Bij brief van 3 juni 2022 heb ik de Afdeling op grond van artikel 21a, eerste lid,
van de Wet op de Raad van State gevraagd om voorlichting over het sanctioneren van
een gedragscode voor bewindspersonen in relatie tot de ministeriële verantwoordelijkheid.7 Op 23 november jl. heeft de Afdeling deze voorlichting vastgesteld. In mijn voorlichtingsverzoek
had ik de volgende drie specifieke vragen gesteld:
− In hoeverre is het binnen de constitutionele grenzen mogelijk om, net als de Tweede
Kamer, een intern toezichts- en handhavingsmogelijkheid op te nemen voor integriteitsregels voor bewindspersonen,
waarbij advisering en onderzoek naar klachten, alsmede aanbevelingen voor sancties,
plaatsvindt door een onafhankelijk college?
− Welke voor- en nadelen heeft het instellen van een externe toezicht- en handhavingsautoriteit voor integriteitsregels voor bewindspersonen,
met inachtneming van de ministeriële verantwoordelijkheid (al dan niet in aanvulling
op een interne instantie)? Kan een dergelijke autoriteit ook sancties opleggen, zo
ja welke?
− Zijn er andere manieren denkbaar waarop de gedragscode minder vrijblijvend wordt,
met de eigen verantwoordelijkheid als basis?
Sanctionering gedragscode
Ten aanzien van de eerste vraag concludeert de Afdeling dat er geen constitutioneel
beletsel bestaat voor het opnemen van een interne toezichts- en handhavingsmogelijkheid
en dat onafhankelijk onderzoek en advisering aan bewindspersonen kan plaatsvinden
binnen de ministeriële verantwoordelijkheid.
De Afdeling markeert wel dat gelet op de ministeriële verantwoordelijkheid constitutionele
beletselen bestaan om voor derden een zelfstandige ingang te creëren bij een intern
toezichts- en handhavingsmechanisme en het zodoende voor derden mogelijk te maken
een klacht in te dienen bij en behandeld te krijgen door een onafhankelijk college.

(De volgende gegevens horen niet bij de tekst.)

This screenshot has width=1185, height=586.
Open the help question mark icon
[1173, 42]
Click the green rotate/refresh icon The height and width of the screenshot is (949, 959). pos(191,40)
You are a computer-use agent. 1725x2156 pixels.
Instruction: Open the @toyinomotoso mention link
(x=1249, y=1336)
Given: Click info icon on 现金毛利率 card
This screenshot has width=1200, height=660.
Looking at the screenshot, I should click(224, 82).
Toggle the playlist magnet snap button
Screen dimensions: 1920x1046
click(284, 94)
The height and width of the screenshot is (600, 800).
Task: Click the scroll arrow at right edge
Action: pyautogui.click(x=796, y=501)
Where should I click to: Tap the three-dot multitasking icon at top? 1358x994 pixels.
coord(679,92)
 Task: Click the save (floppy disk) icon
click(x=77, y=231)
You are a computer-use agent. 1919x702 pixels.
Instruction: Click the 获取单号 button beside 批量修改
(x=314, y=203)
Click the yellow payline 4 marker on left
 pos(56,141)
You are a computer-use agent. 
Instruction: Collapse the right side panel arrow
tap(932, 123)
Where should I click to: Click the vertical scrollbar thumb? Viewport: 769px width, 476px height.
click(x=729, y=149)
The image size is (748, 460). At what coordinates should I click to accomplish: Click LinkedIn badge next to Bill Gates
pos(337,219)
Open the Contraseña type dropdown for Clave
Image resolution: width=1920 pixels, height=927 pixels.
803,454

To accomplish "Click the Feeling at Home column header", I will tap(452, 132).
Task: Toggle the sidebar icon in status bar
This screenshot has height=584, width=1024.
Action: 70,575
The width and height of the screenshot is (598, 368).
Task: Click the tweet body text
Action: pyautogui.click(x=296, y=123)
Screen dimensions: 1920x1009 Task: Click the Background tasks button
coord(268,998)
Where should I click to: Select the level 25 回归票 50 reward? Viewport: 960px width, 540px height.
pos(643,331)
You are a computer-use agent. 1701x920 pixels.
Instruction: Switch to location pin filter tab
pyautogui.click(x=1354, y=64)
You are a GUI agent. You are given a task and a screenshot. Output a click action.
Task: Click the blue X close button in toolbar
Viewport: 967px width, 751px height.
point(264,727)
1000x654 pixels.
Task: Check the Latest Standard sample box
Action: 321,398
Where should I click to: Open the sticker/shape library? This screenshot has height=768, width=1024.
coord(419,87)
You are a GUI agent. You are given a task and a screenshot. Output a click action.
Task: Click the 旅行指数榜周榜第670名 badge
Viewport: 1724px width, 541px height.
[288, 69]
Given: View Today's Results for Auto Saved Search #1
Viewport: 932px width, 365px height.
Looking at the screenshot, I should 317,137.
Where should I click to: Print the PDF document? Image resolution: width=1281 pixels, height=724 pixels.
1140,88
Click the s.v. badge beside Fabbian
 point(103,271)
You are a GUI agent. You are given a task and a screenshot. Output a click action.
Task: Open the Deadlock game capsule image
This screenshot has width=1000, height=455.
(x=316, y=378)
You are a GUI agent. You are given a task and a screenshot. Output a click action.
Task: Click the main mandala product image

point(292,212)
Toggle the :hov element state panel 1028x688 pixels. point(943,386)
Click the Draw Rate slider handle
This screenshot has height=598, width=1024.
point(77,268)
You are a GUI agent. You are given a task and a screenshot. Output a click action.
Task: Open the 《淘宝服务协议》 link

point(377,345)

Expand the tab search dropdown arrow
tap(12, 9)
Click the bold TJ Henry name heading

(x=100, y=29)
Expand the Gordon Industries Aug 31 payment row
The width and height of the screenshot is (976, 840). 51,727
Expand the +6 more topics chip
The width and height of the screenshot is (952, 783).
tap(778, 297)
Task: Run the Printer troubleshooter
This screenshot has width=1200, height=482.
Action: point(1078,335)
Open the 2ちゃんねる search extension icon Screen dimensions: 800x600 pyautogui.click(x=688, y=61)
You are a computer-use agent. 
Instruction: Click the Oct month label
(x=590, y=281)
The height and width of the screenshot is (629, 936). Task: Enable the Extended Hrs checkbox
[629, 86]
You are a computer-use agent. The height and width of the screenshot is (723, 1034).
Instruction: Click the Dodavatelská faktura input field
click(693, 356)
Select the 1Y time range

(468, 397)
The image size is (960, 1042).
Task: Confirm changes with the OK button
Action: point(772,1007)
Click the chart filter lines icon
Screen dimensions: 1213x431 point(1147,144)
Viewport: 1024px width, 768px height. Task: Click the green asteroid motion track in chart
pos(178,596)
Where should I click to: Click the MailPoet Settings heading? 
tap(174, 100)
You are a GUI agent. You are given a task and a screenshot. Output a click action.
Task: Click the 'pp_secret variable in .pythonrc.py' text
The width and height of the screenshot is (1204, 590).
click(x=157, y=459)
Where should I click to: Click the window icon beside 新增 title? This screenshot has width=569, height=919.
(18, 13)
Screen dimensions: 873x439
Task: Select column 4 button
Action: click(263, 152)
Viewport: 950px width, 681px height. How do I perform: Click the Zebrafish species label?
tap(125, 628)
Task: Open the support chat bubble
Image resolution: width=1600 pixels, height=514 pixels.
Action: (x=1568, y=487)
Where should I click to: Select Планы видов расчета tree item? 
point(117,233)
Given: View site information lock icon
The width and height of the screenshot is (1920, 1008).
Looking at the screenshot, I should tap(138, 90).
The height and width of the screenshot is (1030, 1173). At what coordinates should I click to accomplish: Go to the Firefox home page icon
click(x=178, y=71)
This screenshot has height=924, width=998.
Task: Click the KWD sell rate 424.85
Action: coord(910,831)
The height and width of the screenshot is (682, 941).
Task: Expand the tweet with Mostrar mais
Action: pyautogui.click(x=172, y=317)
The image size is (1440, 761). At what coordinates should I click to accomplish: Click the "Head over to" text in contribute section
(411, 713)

De constitutionele beletselen waarom de Afdeling dat niet wenselijk acht, zijn dezelfde
als voor een extern toezichts- en handhavingsmechanisme. Voor zowel de instelling
van een intern mechanisme met ingang voor derden als voor een extern mechanisme geldt
dat dit een ingrijpende wijziging van het staatsbestel zou vergen die de positie van
de betrokken bewindspersoon, de Minister-President, het parlement alsook hun onderlinge
verhoudingen in de praktijk verregaand kan beïnvloeden en bovendien een grondwetswijziging
vergt.8 De Afdeling benoemt dat het integriteitsbegrip veelomvattend en diffuus is, waardoor
de mogelijkheid voor een extern mechanisme om onderzoek te doen (of een intern mechanisme
op verzoek van derden) verstrekkend kan zijn en ertoe kan leiden dat een bewindspersoon
feitelijk vleugellam kan worden. Bovendien kan de autonomie van het parlement geraakt
worden om een eigen oordeel te vormen over hetgeen zich heeft voorgedaan en hoe dit
moet worden gewogen. Dit geldt volgens de Afdeling nog meer ingeval van een externe
autoriteit die ook sancties zoals een bestuurlijke boete kan opleggen, gelet op de
grondwettelijk verankerde verantwoordingsrelatie tussen regering en parlement en de
autonomie van het parlement om zo nodig met toepassing van de vertrouwensregel over
een bepaalde bewindspersoon een oordeel te vellen.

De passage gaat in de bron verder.